━━ INPUT DATA ━━

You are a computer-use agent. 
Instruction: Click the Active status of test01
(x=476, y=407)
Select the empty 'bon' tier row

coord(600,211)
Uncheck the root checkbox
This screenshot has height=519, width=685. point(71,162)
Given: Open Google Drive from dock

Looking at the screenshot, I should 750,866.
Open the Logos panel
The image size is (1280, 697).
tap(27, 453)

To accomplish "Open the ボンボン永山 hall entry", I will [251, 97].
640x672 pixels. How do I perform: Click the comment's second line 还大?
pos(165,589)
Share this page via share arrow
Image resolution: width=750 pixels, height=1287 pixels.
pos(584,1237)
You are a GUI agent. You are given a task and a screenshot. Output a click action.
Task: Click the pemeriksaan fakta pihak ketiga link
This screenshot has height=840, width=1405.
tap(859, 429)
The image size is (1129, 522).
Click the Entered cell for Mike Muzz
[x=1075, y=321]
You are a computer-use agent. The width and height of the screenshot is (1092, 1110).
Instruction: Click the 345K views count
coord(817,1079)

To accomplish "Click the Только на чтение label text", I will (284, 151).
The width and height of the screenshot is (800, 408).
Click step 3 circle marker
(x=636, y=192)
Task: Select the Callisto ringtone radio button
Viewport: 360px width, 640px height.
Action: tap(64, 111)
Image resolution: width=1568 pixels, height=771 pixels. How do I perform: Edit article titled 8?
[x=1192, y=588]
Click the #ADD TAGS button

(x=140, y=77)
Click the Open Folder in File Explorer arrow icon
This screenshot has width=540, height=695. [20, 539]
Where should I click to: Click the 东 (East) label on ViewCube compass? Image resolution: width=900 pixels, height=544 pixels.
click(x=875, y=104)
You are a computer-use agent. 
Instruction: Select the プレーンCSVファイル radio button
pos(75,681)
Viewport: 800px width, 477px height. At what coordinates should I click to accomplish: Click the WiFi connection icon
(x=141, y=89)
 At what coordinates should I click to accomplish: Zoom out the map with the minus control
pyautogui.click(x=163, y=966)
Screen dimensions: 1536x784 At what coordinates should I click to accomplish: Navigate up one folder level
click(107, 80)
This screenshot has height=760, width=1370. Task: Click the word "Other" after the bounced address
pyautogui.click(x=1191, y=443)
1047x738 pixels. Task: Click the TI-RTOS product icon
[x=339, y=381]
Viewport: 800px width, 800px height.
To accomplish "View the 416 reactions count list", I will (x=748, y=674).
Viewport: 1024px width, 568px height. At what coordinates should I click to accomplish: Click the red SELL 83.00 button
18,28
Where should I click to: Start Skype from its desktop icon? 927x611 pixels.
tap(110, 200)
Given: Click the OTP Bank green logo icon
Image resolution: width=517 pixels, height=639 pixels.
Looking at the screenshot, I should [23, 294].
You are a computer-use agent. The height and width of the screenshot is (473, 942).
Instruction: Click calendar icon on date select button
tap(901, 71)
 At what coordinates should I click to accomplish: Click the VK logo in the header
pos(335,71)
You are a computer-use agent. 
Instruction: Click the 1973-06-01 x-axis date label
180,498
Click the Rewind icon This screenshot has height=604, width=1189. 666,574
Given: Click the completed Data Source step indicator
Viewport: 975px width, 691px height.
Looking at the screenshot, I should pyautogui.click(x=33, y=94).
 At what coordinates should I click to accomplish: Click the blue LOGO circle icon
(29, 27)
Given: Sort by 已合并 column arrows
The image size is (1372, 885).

━━━

REQUIRED ACTION:
Output exactly the lines from the one containing "Given: Sort by 已合并 column arrows" through the last line of the records, both included. Output nothing else.

YOUR RESPONSE:
Given: Sort by 已合并 column arrows
The image size is (1372, 885).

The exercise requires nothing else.